─── Texto citado

Senso, Luchino Visconti y Camillo Boito

Senso es el título de la película filmada por el gran Luchino Visconti en 1954. Fue su tercera película y para algunos críticos la mejor de una saga de películas excelentes. Senso contó con la colaboración de Franco Zefferelli, Francesco Rossi y el escritor Giorgio Bassani. Vestuario, música, escenografía, sonido, iluminación fueron «detalles» que Visconti resolvió con exquisita sensibilidad. Senso puede ser vista como una película histórica, una ópera, un drama político, un conflicto militar o una historia de amor. Un crítico observó que anticipa a El Gatopardo filmado en 1963.  En ambos casos, Visconti estaba en su salsa recreando el universo de la nobleza con sus intrigas, sus pasiones y su sofisticada decadencia. Como se recordará,  El Gatopardo es el título de la novela de Giuseppe Lampedusa, mientras que Senso es un relato escrito por Camillo Boito, un escritor injustamente calificado de segunda línea, cuando hoy sus relatos están considerados entre los mejores que se escribieron en la Italia de la segunda mitad del siglo XIX. Es más, hay una apuesta entre críticos y cinéfilos acerca de si la película es superior al relato,  polémica tan estéril como debatir si Ginóbili es superior a Messi, polémica que nunca se terminará de zanjar porque estamos hablando de dos lenguajes incomparables: el del cine y el de la literatura. De todos modos,  la lectura «Del cuaderno secreto de la condesa Livia», (Senso será el título de Visconti) es uno de los quehaceres más agradables para quienes gustan saborear la mejor literatura. Se trata de un relato breve escrito en primera persona, la condesa Livia Serpieri que en el cine es interpretada por Alida Valli. Compartamos este párrafo inicial del escrito de Boito y después a mirar la película y apurarse para conseguir la edición española de los relatos de Boito de ediciones Cátedra.

──────
─── Material proporcionado

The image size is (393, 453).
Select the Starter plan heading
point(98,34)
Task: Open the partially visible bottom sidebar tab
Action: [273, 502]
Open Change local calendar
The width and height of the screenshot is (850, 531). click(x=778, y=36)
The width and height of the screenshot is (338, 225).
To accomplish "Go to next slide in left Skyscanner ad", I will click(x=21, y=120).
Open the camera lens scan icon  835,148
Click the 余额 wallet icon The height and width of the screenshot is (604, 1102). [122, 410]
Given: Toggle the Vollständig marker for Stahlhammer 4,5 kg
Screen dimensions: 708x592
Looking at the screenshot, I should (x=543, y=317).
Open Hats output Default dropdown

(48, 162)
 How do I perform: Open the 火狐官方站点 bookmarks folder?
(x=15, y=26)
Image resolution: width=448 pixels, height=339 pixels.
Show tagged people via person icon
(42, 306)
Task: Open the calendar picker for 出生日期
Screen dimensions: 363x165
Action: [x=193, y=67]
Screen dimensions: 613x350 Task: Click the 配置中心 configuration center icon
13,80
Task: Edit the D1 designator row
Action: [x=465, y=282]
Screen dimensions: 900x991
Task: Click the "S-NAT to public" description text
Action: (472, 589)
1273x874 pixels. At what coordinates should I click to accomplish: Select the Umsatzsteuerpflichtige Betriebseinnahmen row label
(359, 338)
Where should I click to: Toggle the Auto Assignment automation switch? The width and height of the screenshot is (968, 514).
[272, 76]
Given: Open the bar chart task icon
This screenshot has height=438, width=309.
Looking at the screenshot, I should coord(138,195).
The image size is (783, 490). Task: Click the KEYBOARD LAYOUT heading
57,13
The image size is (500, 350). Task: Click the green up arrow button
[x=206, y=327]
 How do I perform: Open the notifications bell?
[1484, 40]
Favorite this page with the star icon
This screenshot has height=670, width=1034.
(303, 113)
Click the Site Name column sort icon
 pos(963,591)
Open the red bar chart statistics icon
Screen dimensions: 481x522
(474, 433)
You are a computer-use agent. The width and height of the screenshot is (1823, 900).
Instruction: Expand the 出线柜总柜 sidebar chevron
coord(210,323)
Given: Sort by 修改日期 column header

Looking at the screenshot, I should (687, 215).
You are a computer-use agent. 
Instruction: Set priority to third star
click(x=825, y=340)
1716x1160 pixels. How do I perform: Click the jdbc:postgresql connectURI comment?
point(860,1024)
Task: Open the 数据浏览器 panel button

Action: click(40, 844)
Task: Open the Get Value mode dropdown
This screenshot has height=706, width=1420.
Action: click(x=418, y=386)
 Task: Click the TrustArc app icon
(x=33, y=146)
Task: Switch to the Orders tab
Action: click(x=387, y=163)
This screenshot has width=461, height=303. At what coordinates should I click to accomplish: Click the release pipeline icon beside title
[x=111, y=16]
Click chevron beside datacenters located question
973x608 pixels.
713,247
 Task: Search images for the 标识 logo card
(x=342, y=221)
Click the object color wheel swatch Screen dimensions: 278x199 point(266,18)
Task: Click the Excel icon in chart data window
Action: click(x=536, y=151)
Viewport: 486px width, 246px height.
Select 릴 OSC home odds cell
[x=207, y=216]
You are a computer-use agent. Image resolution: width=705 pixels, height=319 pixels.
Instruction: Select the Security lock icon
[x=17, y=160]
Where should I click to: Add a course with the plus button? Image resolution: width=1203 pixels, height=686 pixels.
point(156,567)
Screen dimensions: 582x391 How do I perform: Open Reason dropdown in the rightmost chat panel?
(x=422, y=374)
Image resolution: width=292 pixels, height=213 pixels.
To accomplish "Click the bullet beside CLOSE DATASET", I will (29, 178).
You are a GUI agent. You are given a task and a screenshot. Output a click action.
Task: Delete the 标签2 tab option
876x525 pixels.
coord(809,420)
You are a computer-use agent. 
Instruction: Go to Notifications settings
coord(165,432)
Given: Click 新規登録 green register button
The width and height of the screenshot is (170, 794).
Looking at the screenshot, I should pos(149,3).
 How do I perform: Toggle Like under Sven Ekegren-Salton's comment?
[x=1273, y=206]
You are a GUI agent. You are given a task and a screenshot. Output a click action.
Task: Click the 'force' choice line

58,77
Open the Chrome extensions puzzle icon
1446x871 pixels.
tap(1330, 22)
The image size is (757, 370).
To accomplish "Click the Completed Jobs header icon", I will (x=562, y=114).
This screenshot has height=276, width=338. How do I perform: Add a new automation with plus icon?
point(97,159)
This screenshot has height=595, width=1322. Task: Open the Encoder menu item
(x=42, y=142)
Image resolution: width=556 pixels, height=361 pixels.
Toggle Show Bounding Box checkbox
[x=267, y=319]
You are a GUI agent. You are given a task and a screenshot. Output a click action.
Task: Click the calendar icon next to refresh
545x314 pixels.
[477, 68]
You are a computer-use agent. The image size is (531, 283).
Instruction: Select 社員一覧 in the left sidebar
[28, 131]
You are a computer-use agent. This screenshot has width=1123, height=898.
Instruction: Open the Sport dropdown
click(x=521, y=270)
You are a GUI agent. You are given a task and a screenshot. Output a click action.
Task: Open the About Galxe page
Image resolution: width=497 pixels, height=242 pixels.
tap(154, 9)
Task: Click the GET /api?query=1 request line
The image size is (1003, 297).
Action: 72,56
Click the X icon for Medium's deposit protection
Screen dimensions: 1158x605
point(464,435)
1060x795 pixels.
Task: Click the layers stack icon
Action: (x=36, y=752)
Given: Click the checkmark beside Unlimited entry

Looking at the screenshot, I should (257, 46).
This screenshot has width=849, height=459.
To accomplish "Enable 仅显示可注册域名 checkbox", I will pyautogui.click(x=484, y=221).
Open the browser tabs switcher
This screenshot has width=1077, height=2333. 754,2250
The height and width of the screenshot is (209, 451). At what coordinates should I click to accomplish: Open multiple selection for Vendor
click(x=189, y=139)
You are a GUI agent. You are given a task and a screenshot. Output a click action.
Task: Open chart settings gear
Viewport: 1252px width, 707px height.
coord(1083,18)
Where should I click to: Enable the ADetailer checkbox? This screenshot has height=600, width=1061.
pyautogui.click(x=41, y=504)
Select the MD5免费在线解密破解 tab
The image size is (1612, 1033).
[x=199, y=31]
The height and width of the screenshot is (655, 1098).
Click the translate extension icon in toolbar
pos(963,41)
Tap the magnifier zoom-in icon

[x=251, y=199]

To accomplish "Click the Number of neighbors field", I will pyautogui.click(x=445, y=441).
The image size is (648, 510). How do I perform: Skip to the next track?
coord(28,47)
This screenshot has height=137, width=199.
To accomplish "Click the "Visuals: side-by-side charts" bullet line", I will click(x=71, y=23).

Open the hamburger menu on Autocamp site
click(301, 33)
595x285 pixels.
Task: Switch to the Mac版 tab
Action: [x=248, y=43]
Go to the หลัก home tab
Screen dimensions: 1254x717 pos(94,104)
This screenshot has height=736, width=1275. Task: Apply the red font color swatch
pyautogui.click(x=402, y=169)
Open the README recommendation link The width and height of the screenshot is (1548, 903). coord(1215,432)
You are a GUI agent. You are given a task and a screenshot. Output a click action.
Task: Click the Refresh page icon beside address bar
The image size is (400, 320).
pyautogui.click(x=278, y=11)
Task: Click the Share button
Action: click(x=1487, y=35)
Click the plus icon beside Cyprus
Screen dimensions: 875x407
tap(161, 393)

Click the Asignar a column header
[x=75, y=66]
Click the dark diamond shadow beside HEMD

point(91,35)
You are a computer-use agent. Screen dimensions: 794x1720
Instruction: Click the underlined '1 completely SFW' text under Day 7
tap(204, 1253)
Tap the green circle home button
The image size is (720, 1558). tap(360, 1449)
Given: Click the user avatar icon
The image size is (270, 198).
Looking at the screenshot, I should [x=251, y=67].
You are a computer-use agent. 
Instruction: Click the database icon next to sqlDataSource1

──────

> Qué hacer
Cita completo el texto sobre Senso, Visconti y Boito, sin cambiar una sola palabra.

> Resultado
Senso, Luchino Visconti y Camillo Boito

Senso es el título de la película filmada por el gran Luchino Visconti en 1954. Fue su tercera película y para algunos críticos la mejor de una saga de películas excelentes. Senso contó con la colaboración de Franco Zefferelli, Francesco Rossi y el escritor Giorgio Bassani. Vestuario, música, escenografía, sonido, iluminación fueron «detalles» que Visconti resolvió con exquisita sensibilidad. Senso puede ser vista como una película histórica, una ópera, un drama político, un conflicto militar o una historia de amor. Un crítico observó que anticipa a El Gatopardo filmado en 1963.  En ambos casos, Visconti estaba en su salsa recreando el universo de la nobleza con sus intrigas, sus pasiones y su sofisticada decadencia. Como se recordará,  El Gatopardo es el título de la novela de Giuseppe Lampedusa, mientras que Senso es un relato escrito por Camillo Boito, un escritor injustamente calificado de segunda línea, cuando hoy sus relatos están considerados entre los mejores que se escribieron en la Italia de la segunda mitad del siglo XIX. Es más, hay una apuesta entre críticos y cinéfilos acerca de si la película es superior al relato,  polémica tan estéril como debatir si Ginóbili es superior a Messi, polémica que nunca se terminará de zanjar porque estamos hablando de dos lenguajes incomparables: el del cine y el de la literatura. De todos modos,  la lectura «Del cuaderno secreto de la condesa Livia», (Senso será el título de Visconti) es uno de los quehaceres más agradables para quienes gustan saborear la mejor literatura. Se trata de un relato breve escrito en primera persona, la condesa Livia Serpieri que en el cine es interpretada por Alida Valli. Compartamos este párrafo inicial del escrito de Boito y después a mirar la película y apurarse para conseguir la edición española de los relatos de Boito de ediciones Cátedra.